You can adjust the desktop font by opening !Boot and
choosing Fonts (I use Homerton.Medium).
Alternatively, use a VNC server and magnify
at the client (which has the advantage that you
can share a one-input monitor without using a
KVM switch).
High contrast mode for RISC OS 4
Some people prefer to have dark backgrounds and light
text. To achieve this throughout RISC OS, download
my RISC OS high-contrast
theme and run the HighContrast obey file. (You
can also edit the source if you need to change the
colours.) The NormalColours obey file can be used
to temporarily switch back to normal colours, which you
will sometimes need to do because some programs don't
work well with HighContrast. After making each
change, close and re-open any Edit windows (that way
NormalColours still gives you high contrast in Edit).
If you want you can add the line Filer_Run
$.high-contrast/zip (correcting the path as
appropriate) into $.!Boot.Choices.Boot.Tasks.!Boot so
that the options are available on startup (you could
also add the line Run
$.high-contrast/zip.HighContrast if you want it to
be selected by default). Both of these rely on
SparkFS being run first (so put the line late in the
file). Some applications will display differently
depending on whether they are loaded before or after
HighContrast.

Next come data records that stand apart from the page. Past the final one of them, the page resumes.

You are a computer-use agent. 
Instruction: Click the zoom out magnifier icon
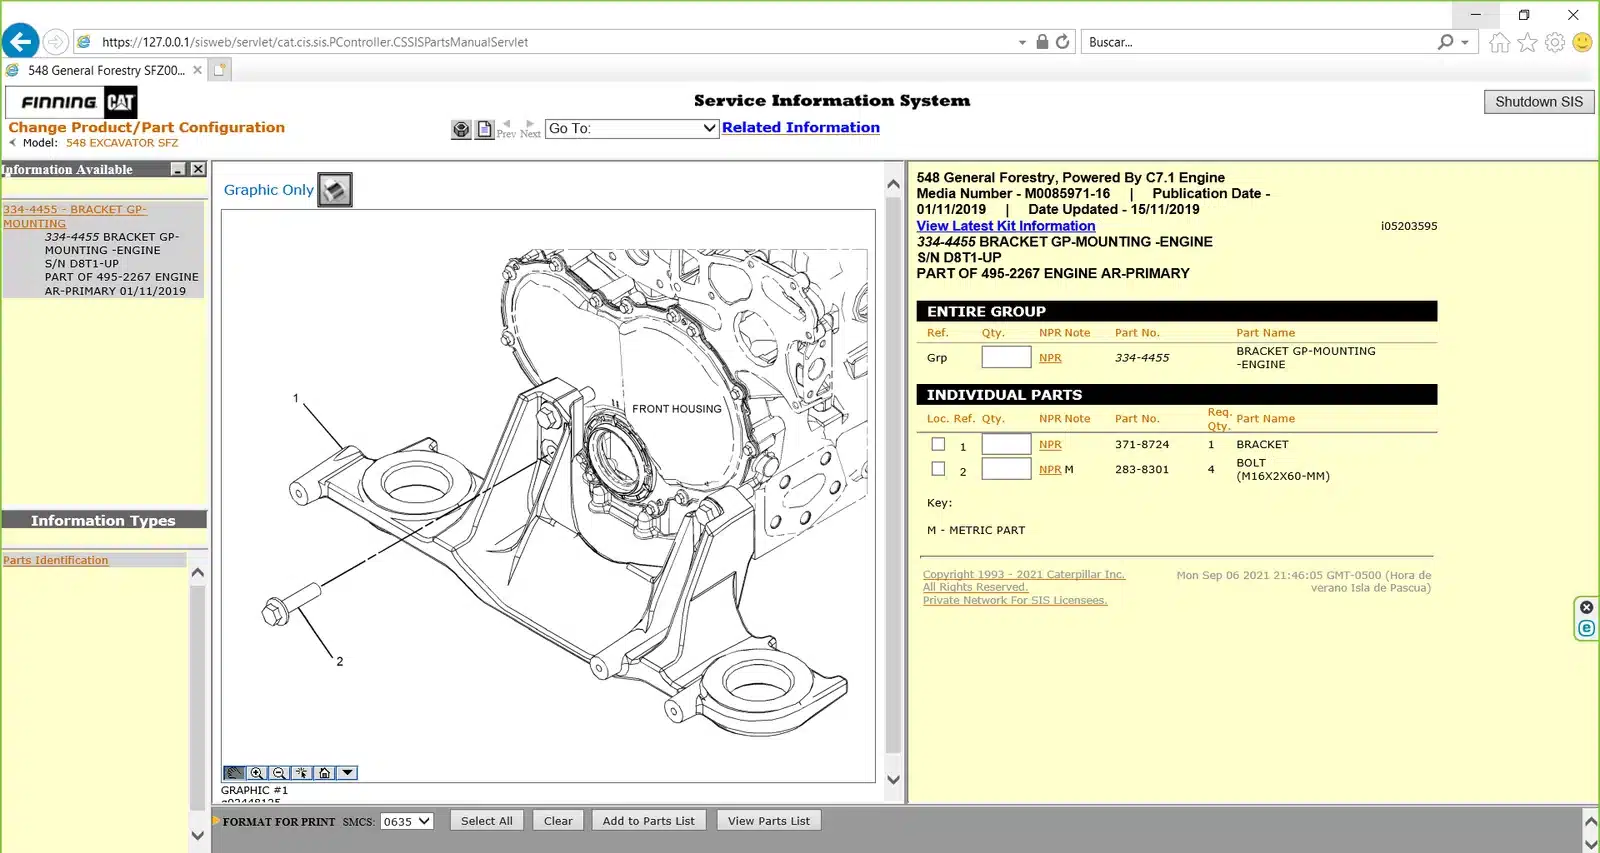279,773
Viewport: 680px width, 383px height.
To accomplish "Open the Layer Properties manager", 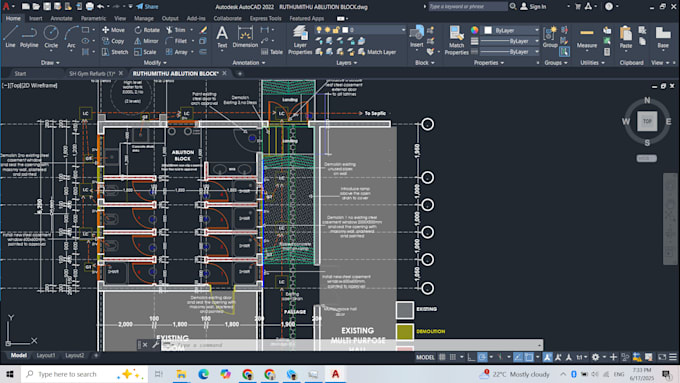I will (x=300, y=40).
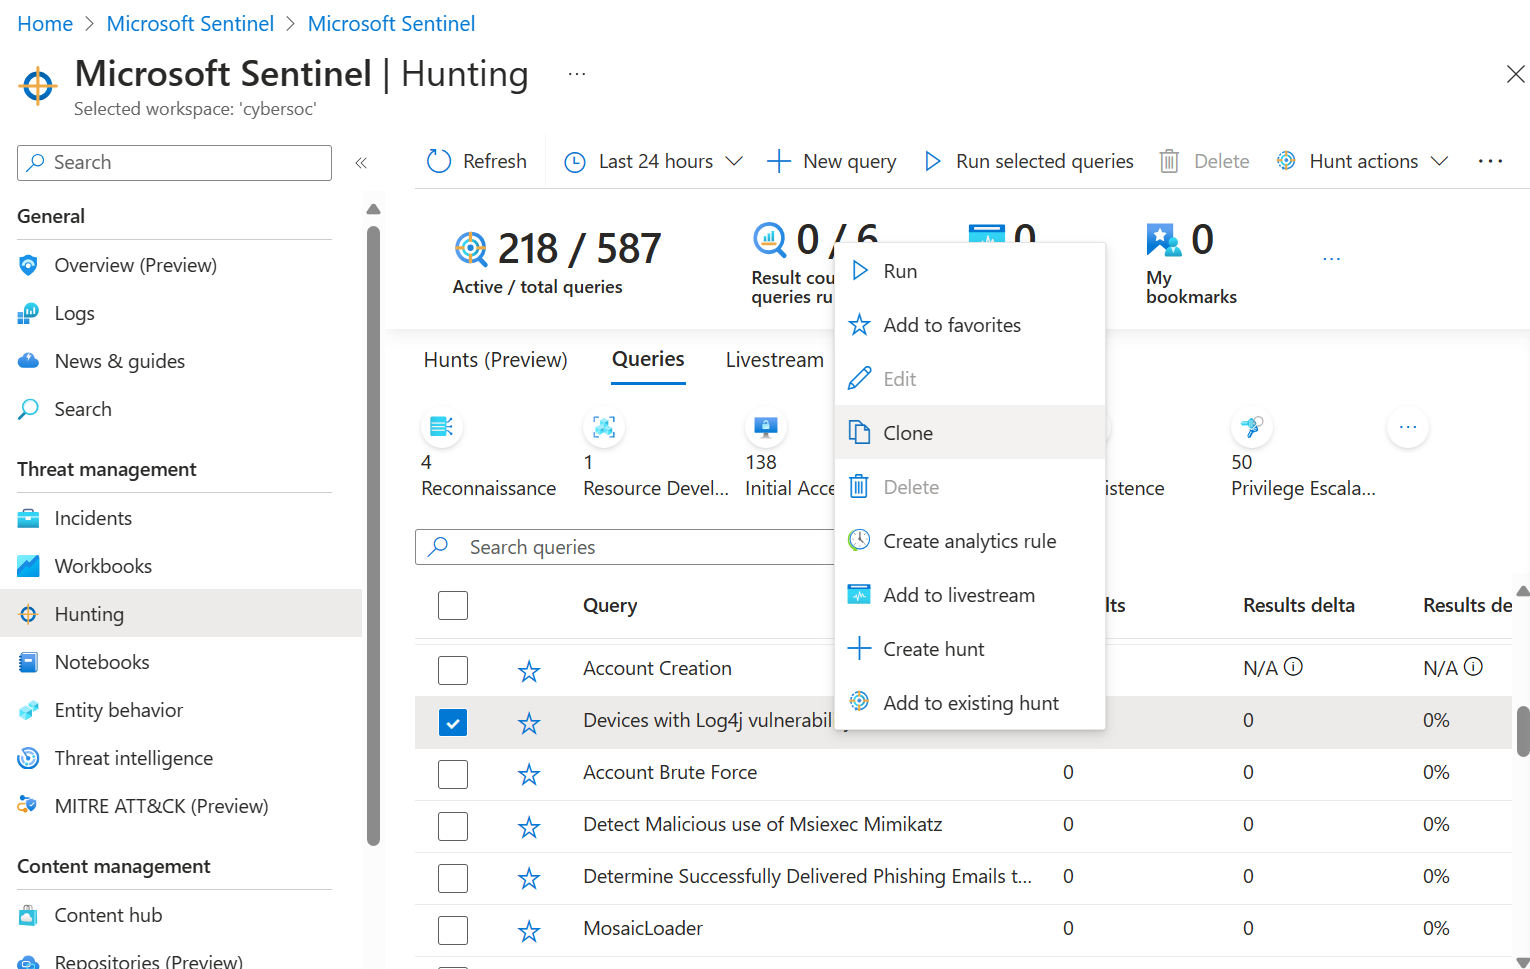Click Run selected queries
This screenshot has width=1530, height=969.
(1029, 161)
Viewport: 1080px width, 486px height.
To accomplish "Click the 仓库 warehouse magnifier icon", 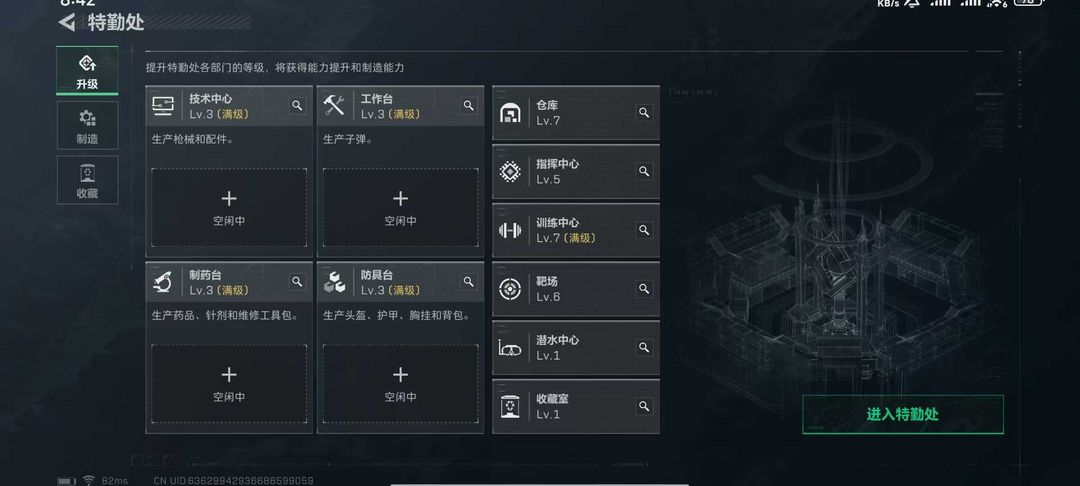I will point(644,112).
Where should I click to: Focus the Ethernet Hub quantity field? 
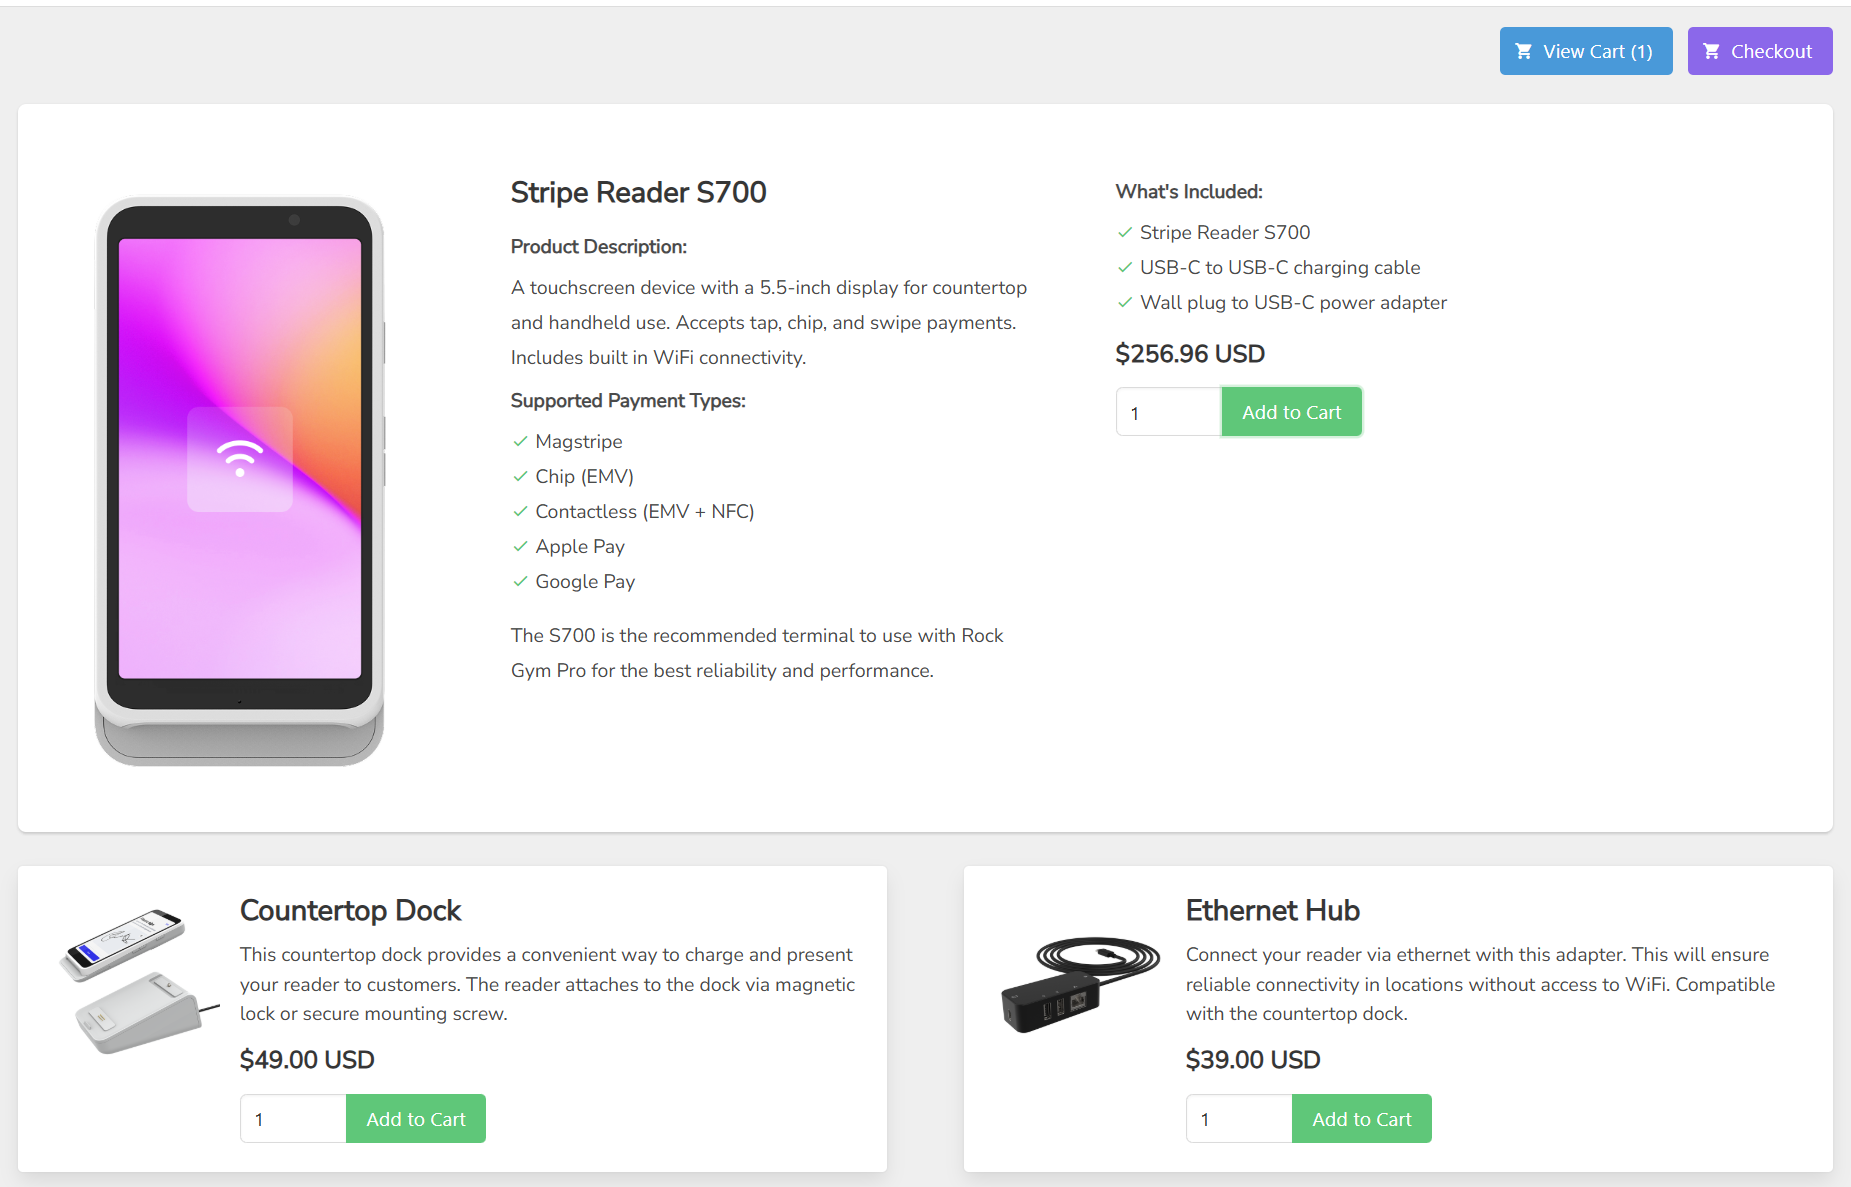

Sometimes you will have to
explicitly set the application's foreground colour to
something other than black, or change the application's
Choices.
I have been able to test only with RISC OS 4.
Other versions may be different.
Setting the time by Telnet
If your RISC PC has a broken battery
and you can't set up NTP, then try
running a Telnet server on it and run
this Python time-setting
script on another machine.
(The relevance to low vision is that if
the RISC OS clock is the only one
within your visual field then it ought
to be right.)
All material © Silas S. Brown unless otherwise stated.